BRATISLAVA (Reuters) - Slovak Prime Minister Robert Fico said on Tuesday his leftist Smer party and three others had signed an agreement on a program as part of talks on forming a new government.
Slovakia will hold the European Union’s rotating presidency in the second half of 2016, giving it a stronger voice in setting the EU agenda on the migration crisis and the aftermath of a June 23 British referendum on whether to stay in the bloc.
The deal announced by Fico is another step toward forging a cabinet of both left and right-wing parties after an inconclusive March 5 election in which his party won the most votes but lost its parliamentary majority.
The program priorities include a slight relaxation of budget consolidation and moves to make spending public money more transparent - a major concern for Slovak voters.
“(The program) takes into account priorities regarding the fight against corruption, strengthening of business environment and maintaining elements of the welfare state that Smer insisted on,” Fico told reporters alongside leaders of the other parties.
He has been holding talks with the opposition centrist Siet (Net) and Most-Hid (Bridge) parties along with the right-wing conservative Slovak National Party since Monday.
The parties still need to agree on how many and which cabinet seats each will hold.
President Andrej Kiska had given Fico until Friday to report on his progress in forming a parliamentary majority.
The election saw eight parties win seats and analysts have said a Fico-led coalition stood a better chance than the alternative, a wide center-right coalition of six parties.
The four-party grouping would command at most 85 votes in the 150-seat parliament, but four lawmakers from Siet and Most-Hid have announced they will leave in protest against teaming up with Fico rather then pursuing the right-wing alternative.
Fico, 51, has been a loud dissenter in the EU’s approach to tackling the migrant crisis in which over 1 million refugees fleeing conflict in Syria, Afghanistan and elsewhere streamed into the EU last year.

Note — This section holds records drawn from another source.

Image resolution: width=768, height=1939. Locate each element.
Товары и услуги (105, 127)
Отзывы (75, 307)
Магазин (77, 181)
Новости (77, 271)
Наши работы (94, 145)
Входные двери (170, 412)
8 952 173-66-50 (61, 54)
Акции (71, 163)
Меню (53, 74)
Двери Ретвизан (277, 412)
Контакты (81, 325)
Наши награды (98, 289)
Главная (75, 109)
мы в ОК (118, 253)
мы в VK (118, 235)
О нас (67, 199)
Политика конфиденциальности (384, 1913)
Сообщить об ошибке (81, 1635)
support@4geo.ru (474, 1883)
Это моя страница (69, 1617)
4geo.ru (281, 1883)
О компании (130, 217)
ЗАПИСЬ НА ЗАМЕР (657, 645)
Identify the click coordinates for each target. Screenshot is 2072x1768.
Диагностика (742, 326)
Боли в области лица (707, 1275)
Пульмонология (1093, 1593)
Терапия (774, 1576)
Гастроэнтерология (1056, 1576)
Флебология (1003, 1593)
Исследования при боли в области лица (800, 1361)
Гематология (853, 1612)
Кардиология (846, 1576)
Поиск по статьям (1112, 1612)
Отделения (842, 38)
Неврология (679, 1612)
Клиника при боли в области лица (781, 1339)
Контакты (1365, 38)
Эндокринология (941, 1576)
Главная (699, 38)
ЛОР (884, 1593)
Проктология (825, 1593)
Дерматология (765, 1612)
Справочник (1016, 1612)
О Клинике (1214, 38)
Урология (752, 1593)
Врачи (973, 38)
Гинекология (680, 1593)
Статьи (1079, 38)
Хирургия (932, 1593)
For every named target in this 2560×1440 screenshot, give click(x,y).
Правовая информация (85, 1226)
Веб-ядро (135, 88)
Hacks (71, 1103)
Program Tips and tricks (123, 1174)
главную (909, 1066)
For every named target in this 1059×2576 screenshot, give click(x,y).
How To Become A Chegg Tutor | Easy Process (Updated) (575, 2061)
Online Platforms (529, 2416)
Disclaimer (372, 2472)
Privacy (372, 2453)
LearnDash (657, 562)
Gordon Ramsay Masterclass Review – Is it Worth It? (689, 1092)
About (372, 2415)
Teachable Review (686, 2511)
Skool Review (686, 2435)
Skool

He campaigned against admitting any significant number of migrants and has sued the EU over a decision to relocate hundreds of asylum-seekers to Slovakia.
Opposition parties also took a tough line on immigration but campaigned as well against corruption and shortcomings in health care and education that weakened Smer’s appeal among voters.
The new program also calls for a reduction in the corporate tax to 21 percent from 22 percent and for reduced taxes for self-employed entrepreneurs, as well as a balanced budget in 2020, rather than in 2018 as previously targeted.